With the advent of windows and message event pump engines, it made it
easier or rather more of a standard. This is why a Windows application no
longer really needs to add SFI itself. It can use the subsystem. It would
not be as fine tune as a more dedicated system, as in our SFI implementation
where it was smart in not being overly VERBOSE and used optional phonetic
tables to improve the sound output, but Windows itself can provide the basic
SFI.
Of course, the "images" were ignored. But I don't see that as a problem
when trying to detect the "CUI" images. A binary image has a unique matrix
of scan line information. This can easily be hashed into a dictionary.
Again, is it worth it?
Maybe not for your basic SFI stuff because the CUI for images include the
recommendation of using tips such as in a toolbox. Tips can pumped thru a
single source engine, therefore as the user tabs thru the images, he can
hear the tips.
Maybe Peter has other ideas in mind, its not impossible to do, but if he was
just looking to support SFI ideas, the ideas for this has long been
established to support the visually impaired.
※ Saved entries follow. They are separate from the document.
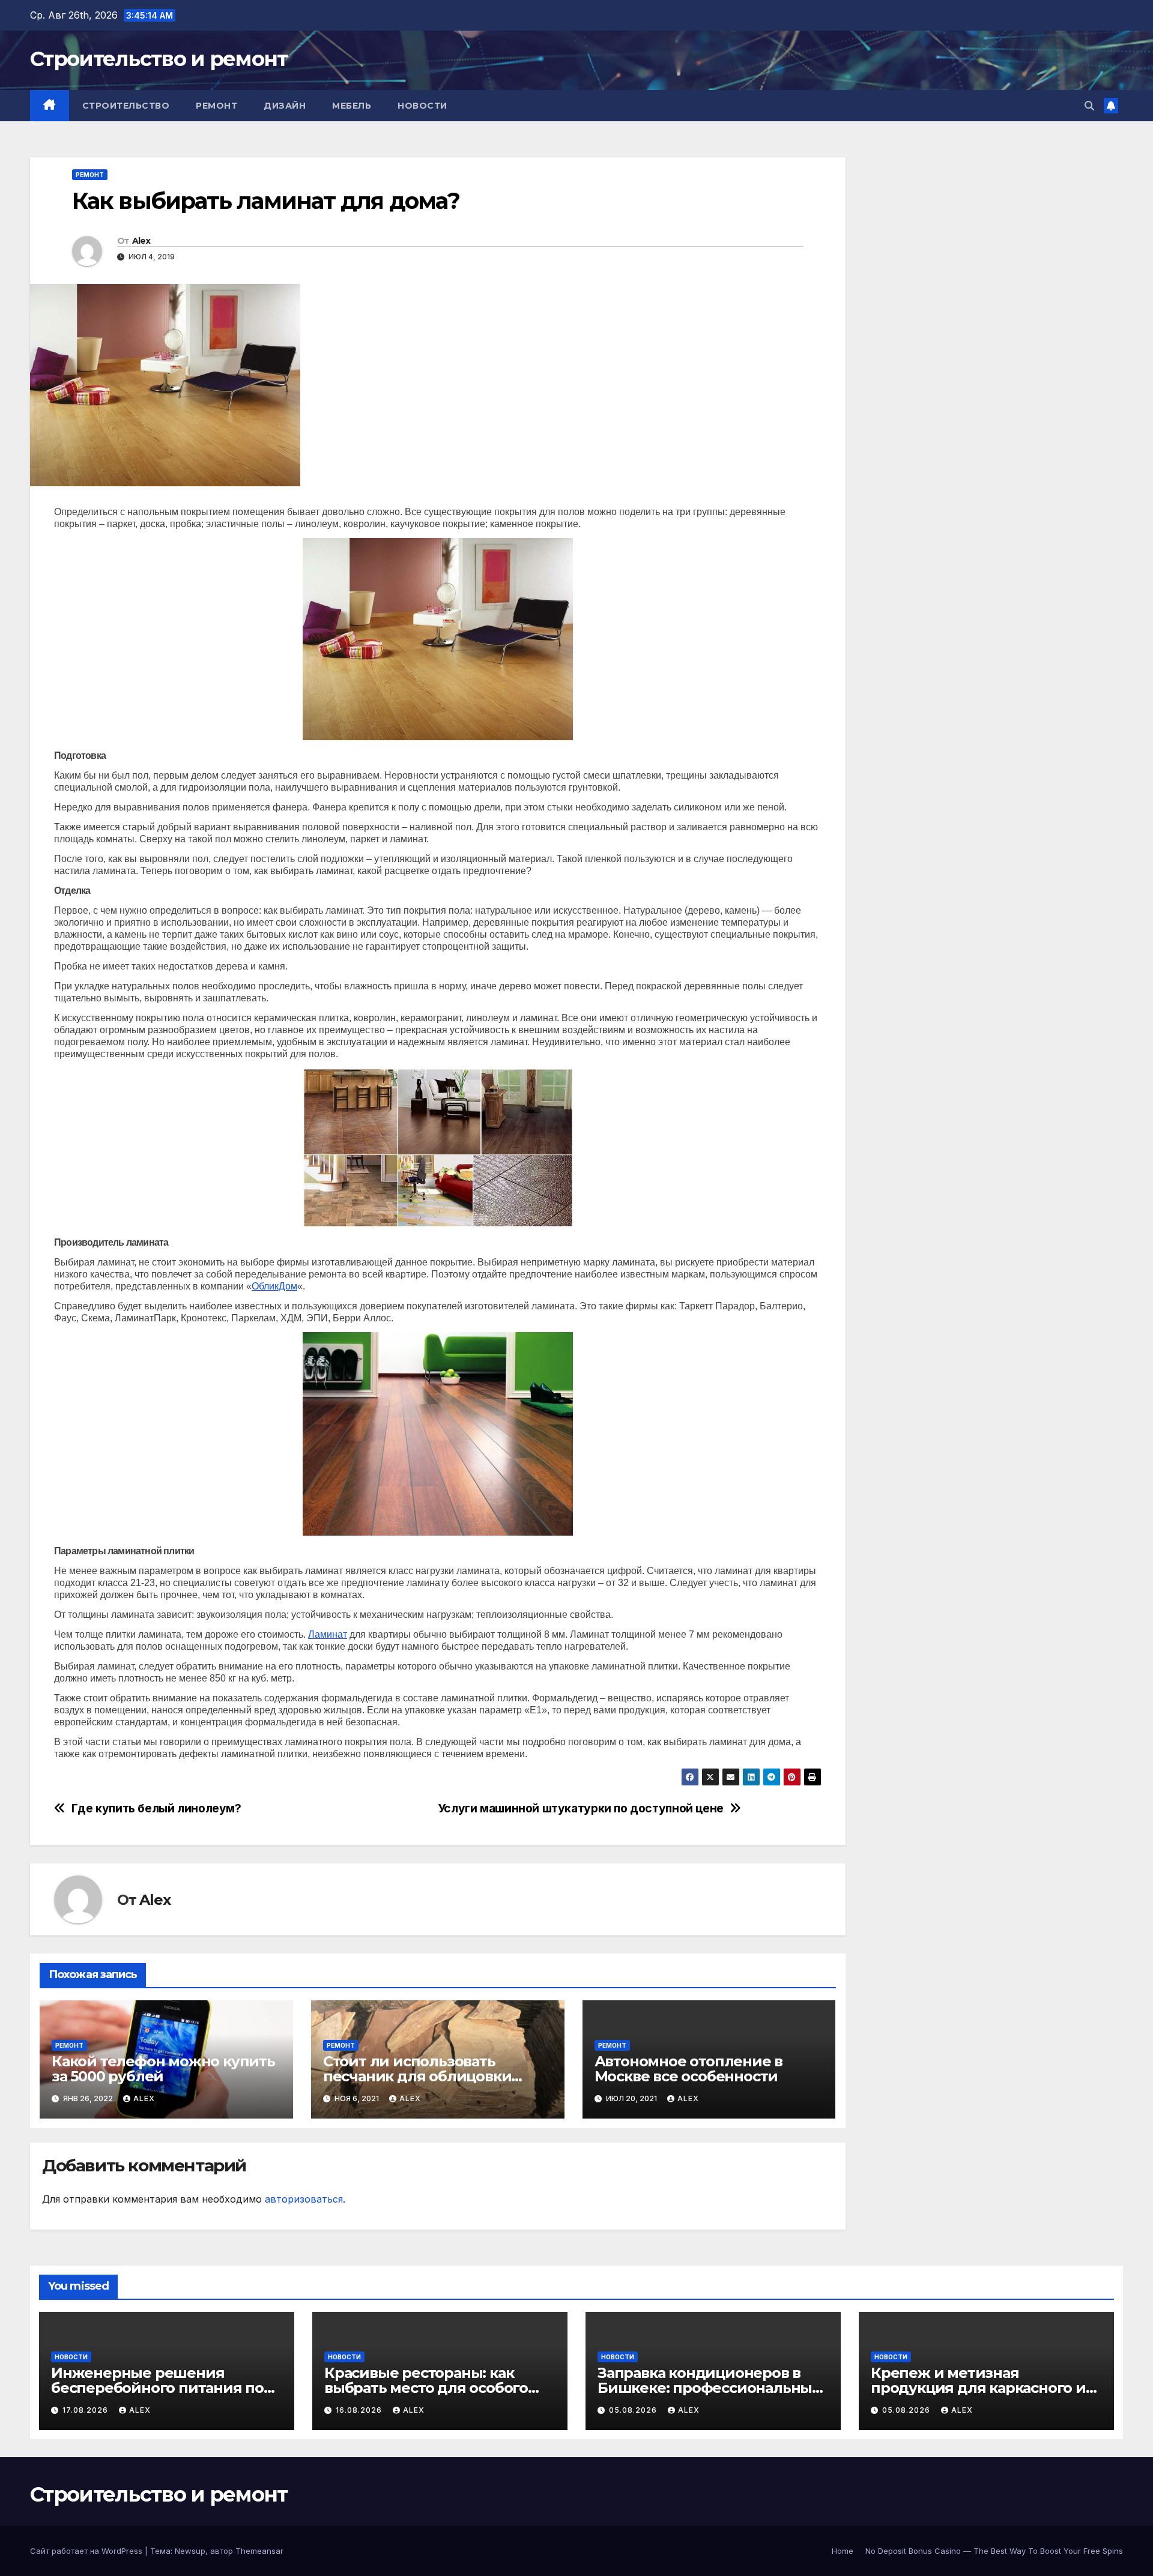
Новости (422, 105)
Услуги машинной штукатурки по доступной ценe (581, 1808)
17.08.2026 (86, 2410)
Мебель (351, 105)
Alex (141, 240)
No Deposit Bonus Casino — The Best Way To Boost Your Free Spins (994, 2551)
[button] (1089, 106)
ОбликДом (274, 1286)
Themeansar (259, 2551)
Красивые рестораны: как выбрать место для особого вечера (426, 2388)
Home (842, 2551)
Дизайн (285, 105)
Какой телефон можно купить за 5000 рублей (163, 2069)
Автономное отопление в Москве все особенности (689, 2069)
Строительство (126, 105)
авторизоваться (304, 2199)
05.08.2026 (634, 2410)
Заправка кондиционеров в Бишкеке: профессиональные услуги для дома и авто (709, 2388)
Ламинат (327, 1634)
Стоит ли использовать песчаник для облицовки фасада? (417, 2076)
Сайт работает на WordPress (87, 2551)
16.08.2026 (360, 2410)
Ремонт (216, 105)
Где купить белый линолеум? (156, 1808)
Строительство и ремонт (159, 58)
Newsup (190, 2551)
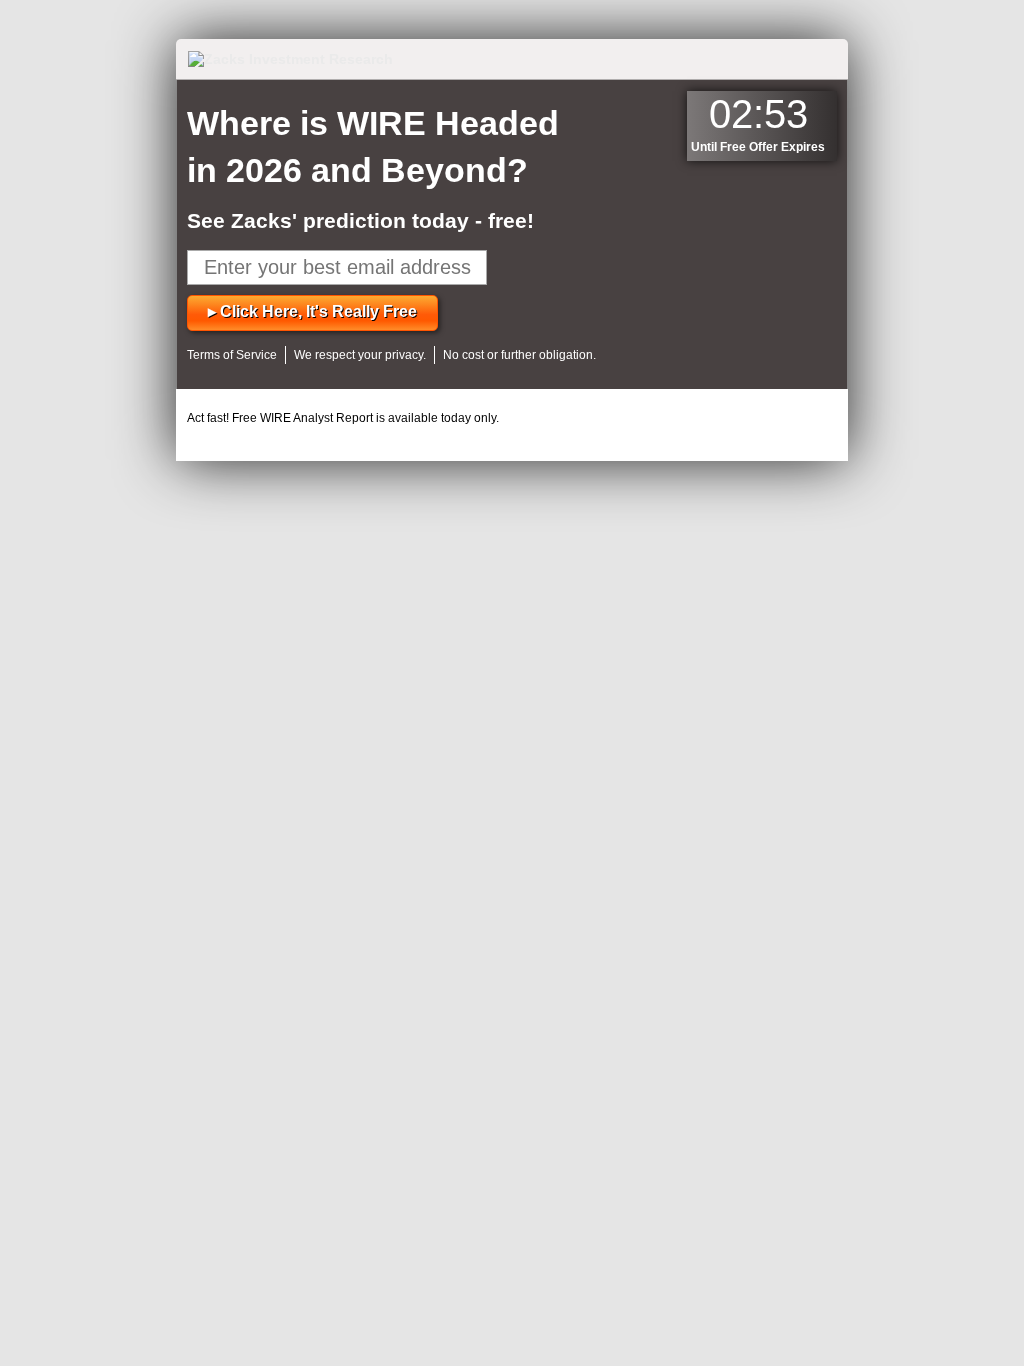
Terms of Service (232, 355)
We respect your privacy (358, 355)
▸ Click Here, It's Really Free (312, 311)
The OP has not asked how to modify existing programs to support his
needs. He has asked how to write a new program which he drops-in to the
PC, which will then automagically recognize everything that is on the
screen - including icons.
I say that will not be possible without a substantial amount of
specialized programming.
Cheers,
TC
I believe I alluded our support started in the 80's which was before there
was a OS SUB-SUBSYTEM offering anything close to it, like in the DOS days.
I also indicated direct SFI support improves readability by customizing your
verbosity. Otherwise you are left with what the SUB-SYSTEM speaks to you
which is most often more verbose, especially after the new-user becames a
non-new users.
> The OP has not asked how to modify existing programs to support his
> needs. He has asked how to write a new program which he drops-in to the
> PC, which will then automagically recognize everything that is on the
> screen - including icons.
But he indicated for the visually impaired so I think they he was new to
this well established area where there is already established ideas. He
asked a natural question not really knowing what existed and what methods
were used.
> I say that will not be possible without a substantial amount of
> specialized programming.
But it is possible nonetheless. That's all.
These are old established OCR ideas. Nothing new in the idea of trying to
recognized the 'unknown.' OCR was programmatic when mixed fonts were used.
But it got better, extremely better. We use to manufacture a Electronic
File Cabinets called "OptiFile" for doctors and lawyers that scanned in
documents, and used isolated OCR ideas to index the documents. It was
terrible at first because you had to handle each document individually.
Sometimes it required hiring cheap labor to clean up the scanned text.
For the blind, I believe, it is more straight forward because you are
focusing more on what's already known and its extremely isolated.
For icons, well, to me, that's a new one for the blind, but we don't know
why he would be interested in SPEAKING what a bit map looks like. But
blind or not, its possible and you would start with a well defined
dictionary table of bit-map matrices hash values. This would be extremely
simple to catalog and with the speed of computers today, you can detect any
kind of known bitmap on the screen using simple pattern recognition
techniques extremely fast.
I emailed the makers of the product in question. They replied to the
effect that it does work with MS Access, but they won't say how.